Data excerpts:
========

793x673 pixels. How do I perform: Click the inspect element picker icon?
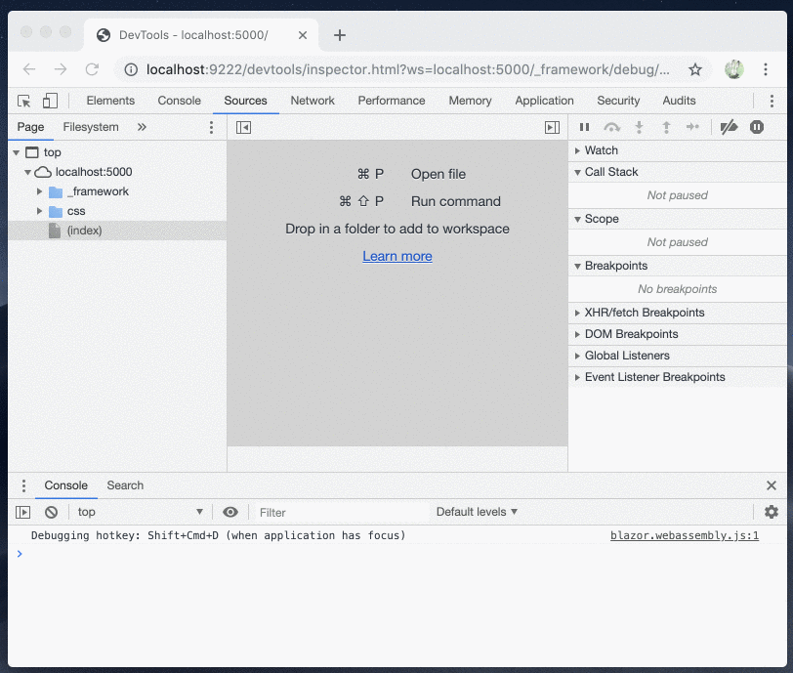click(24, 101)
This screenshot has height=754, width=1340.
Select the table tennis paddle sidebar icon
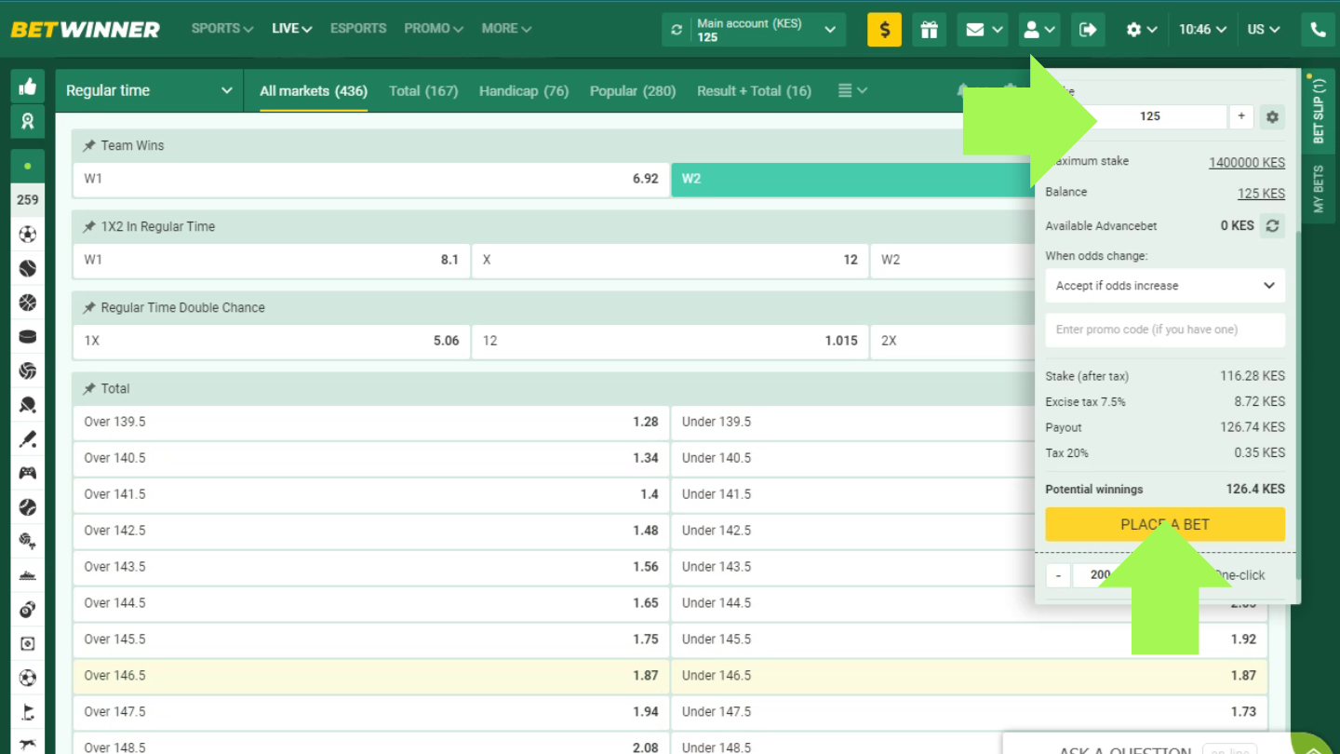tap(28, 405)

========

WHAT IS NEEDED:
Without the pictures, repeat every record above exactly as written.

RESULT:
793x673 pixels. How do I perform: Click the inspect element picker icon?
click(24, 101)
This screenshot has height=754, width=1340.
Select the table tennis paddle sidebar icon
tap(28, 405)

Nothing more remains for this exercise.